The programme's impact is as obvious to high school staff as to the students. "The effects are measurable," says Eagle Pass principal Joe Guerra. "The students get much closer attention because the teacher is right there at the other end of the modem, giving one-on-one help and feedback."
He has also seen how it has affected students' and families' attitudes to education, remembering the bad old days 30 years ago when all migrant children were segregated from the mainstream school in their own units. Few hung around for their diplomas. Today, there is a range of services alongside the laptop programme to minimise many of the difficulties presented by migrancy, including specialist counsellors in the school, after-school and summer programmes.
"The students have to be very motivated to work like this (distance learning), but they get a lot of support from their families. By the time they get to their final year, many stay behind in Texas to complete their year without interruption. Graduation figures are very high for students in the programme, " says Mr Guerra. It is a measure of their determination to succeed that many use the laptops before they go up north to move ahead with their work, gaining extra credits that will allow them to graduate early and start college at an advantage.
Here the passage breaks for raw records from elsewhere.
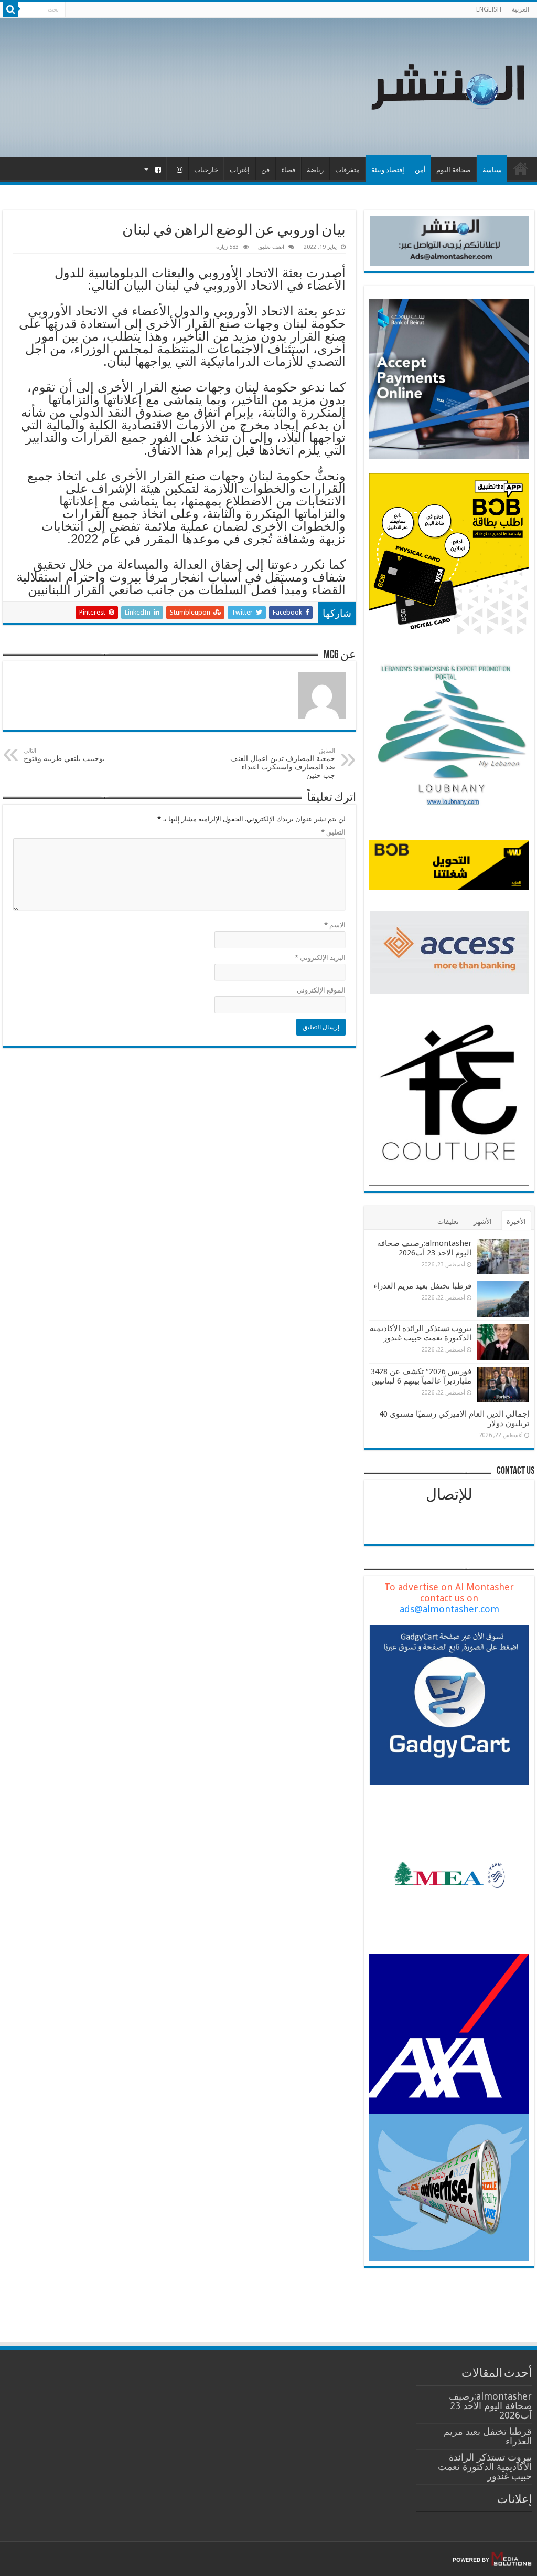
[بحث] (10, 9)
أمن (420, 170)
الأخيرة (516, 1222)
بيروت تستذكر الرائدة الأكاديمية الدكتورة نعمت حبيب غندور (420, 1333)
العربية (520, 9)
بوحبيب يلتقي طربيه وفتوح (64, 755)
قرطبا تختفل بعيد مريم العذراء (422, 1286)
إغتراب (240, 170)
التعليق (333, 832)
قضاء (288, 170)
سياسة (492, 170)
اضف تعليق (271, 247)
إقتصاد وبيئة (387, 170)
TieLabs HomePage (520, 168)
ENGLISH (488, 9)
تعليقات (448, 1222)
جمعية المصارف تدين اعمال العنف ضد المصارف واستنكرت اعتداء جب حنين (282, 763)
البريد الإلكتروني (320, 958)
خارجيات (206, 170)
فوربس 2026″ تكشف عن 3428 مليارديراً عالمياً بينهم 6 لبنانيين (421, 1376)
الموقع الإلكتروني (321, 990)
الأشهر (483, 1222)
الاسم (335, 925)
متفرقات (347, 170)
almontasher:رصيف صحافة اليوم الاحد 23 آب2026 (424, 1248)
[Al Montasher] (448, 85)
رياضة (315, 170)
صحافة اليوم (453, 170)
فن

Javier, an 18-year-old graduating this summer, is in Eagle Pass's Gifted and Talented Programme for English, an accelerated learning programme which operates in all school districts. He has managed to clear his English coursework early in the semester so that, in his words, "I don't have to take it away with me." He's on course to get a special migrants' scholarship to the local college, St Andrews, like his brother and sisters before him. "You live through the hard work and the troubles that your parents go through to get by. And you know that if you want to get on, if you want to avoid going through the same things, there's only one way to do it: education."